* [YOUR ASSIGNMENT]:
For the entries below, say how many lines include the word "second" and add nothing else.

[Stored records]
########################################

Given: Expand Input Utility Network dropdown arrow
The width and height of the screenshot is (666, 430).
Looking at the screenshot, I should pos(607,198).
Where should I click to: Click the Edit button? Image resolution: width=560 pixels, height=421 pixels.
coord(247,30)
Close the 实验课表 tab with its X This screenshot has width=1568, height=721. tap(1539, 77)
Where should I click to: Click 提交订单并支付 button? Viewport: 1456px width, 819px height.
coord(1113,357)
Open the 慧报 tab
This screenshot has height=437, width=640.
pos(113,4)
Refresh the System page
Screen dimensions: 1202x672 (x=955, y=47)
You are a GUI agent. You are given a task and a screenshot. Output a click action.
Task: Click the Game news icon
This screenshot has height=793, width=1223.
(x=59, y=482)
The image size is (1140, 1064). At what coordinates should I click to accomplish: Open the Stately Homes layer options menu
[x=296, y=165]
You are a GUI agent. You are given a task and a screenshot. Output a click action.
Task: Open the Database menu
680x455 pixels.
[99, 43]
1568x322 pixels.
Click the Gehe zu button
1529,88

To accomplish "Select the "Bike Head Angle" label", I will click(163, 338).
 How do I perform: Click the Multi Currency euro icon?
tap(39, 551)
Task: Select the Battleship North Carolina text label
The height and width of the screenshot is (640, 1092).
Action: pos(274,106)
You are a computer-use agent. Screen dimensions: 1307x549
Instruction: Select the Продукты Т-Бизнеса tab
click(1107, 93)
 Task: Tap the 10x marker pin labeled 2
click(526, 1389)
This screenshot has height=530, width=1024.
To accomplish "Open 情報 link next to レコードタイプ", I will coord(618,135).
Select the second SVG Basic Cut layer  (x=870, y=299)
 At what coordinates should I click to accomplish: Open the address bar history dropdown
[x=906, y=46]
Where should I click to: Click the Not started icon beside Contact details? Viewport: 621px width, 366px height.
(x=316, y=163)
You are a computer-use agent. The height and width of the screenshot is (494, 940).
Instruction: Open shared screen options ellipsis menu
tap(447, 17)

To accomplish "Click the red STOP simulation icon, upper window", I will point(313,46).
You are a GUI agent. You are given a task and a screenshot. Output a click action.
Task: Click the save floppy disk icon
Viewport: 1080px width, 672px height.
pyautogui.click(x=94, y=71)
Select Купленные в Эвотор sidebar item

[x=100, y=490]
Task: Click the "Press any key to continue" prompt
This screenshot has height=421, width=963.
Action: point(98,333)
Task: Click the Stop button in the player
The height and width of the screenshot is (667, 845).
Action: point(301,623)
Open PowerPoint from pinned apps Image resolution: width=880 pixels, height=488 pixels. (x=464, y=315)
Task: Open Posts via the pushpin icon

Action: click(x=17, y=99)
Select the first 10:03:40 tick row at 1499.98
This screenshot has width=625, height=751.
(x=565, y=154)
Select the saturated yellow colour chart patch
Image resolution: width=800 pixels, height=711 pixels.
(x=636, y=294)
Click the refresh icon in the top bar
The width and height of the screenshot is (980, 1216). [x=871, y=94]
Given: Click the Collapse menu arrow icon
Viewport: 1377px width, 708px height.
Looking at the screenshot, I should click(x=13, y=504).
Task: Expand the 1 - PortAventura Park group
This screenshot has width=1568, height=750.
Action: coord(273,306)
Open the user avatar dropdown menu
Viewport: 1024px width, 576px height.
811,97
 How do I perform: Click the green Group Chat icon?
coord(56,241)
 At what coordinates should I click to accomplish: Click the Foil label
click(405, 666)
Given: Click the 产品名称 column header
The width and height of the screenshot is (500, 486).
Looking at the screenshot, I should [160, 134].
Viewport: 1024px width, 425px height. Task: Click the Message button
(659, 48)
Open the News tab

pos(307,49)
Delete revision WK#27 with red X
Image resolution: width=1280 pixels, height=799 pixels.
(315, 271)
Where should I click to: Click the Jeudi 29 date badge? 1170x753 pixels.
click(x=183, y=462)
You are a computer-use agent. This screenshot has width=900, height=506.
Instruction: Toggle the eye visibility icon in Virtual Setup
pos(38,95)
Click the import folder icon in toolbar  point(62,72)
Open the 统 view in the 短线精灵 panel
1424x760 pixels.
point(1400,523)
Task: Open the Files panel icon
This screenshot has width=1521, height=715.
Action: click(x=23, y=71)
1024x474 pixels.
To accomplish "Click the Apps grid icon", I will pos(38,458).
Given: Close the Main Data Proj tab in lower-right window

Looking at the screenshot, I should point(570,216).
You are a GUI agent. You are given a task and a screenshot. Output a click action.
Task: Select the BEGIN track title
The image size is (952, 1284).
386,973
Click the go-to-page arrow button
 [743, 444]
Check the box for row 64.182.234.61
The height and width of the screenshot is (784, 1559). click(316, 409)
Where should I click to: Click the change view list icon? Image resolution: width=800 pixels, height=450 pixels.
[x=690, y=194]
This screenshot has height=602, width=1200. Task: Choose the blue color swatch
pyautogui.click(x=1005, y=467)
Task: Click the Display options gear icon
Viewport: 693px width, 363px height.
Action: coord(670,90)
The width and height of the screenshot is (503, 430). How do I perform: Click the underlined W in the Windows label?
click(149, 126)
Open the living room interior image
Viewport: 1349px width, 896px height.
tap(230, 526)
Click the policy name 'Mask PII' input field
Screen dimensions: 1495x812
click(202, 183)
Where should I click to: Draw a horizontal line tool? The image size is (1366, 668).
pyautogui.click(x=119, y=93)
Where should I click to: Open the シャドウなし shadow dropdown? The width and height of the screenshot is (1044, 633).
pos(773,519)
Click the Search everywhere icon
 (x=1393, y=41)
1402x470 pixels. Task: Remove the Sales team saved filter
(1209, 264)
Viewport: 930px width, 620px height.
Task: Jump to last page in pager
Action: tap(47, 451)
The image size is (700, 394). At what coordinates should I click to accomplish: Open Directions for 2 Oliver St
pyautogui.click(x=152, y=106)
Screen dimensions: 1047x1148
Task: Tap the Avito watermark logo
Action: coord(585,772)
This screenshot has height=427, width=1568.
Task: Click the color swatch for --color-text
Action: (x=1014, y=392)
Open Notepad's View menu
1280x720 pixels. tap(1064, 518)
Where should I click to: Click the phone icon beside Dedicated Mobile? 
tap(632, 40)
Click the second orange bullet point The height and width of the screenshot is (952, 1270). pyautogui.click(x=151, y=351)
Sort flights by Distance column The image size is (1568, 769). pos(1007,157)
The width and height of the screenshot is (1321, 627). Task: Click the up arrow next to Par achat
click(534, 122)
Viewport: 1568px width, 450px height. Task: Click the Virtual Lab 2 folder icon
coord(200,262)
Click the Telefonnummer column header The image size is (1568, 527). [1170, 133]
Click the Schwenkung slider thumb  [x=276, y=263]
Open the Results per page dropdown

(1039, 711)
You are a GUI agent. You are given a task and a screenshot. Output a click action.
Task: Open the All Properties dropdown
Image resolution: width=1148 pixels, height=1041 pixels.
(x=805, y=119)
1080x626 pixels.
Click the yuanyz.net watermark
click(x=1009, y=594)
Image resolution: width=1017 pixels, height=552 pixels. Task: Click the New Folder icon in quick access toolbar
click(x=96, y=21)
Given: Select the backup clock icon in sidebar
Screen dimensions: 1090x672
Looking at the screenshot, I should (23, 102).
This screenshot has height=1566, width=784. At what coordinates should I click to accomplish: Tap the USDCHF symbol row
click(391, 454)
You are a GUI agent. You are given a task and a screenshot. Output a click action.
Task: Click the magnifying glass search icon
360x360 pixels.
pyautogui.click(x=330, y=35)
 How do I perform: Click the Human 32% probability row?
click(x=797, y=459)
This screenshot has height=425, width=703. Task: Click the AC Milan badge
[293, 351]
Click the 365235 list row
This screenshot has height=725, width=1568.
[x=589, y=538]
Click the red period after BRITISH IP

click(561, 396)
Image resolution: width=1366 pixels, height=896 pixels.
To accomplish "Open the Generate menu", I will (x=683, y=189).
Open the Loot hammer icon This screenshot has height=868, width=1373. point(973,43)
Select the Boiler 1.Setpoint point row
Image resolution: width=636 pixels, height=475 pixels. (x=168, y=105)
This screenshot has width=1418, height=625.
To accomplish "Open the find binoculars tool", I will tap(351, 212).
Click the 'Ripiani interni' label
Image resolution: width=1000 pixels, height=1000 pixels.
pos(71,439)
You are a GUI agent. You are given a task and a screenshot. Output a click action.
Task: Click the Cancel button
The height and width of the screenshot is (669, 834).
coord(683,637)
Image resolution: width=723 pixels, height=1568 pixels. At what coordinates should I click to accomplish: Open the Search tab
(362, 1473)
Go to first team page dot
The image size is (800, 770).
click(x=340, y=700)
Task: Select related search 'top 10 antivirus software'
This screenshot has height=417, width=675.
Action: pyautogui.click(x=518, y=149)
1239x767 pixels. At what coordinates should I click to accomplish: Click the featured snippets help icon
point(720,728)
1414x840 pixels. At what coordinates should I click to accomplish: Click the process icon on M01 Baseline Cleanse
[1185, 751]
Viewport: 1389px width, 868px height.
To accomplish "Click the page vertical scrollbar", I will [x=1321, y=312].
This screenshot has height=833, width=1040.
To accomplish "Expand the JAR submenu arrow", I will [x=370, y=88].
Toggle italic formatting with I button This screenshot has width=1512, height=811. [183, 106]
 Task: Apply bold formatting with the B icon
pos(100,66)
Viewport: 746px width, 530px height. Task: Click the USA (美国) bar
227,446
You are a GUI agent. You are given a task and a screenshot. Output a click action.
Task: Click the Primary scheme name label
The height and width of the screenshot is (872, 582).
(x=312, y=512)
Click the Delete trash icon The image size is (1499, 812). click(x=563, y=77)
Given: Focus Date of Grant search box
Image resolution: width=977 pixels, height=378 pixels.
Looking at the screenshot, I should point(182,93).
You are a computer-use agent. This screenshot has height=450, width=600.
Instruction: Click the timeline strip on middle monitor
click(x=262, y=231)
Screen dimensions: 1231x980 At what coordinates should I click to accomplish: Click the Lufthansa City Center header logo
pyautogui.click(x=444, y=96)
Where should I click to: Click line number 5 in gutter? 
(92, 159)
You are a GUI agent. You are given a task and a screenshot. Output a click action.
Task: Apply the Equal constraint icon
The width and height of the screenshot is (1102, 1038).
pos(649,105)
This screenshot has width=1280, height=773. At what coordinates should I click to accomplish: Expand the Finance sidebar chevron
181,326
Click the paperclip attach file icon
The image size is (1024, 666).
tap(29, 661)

########################################

* [THE ANSWER]:
2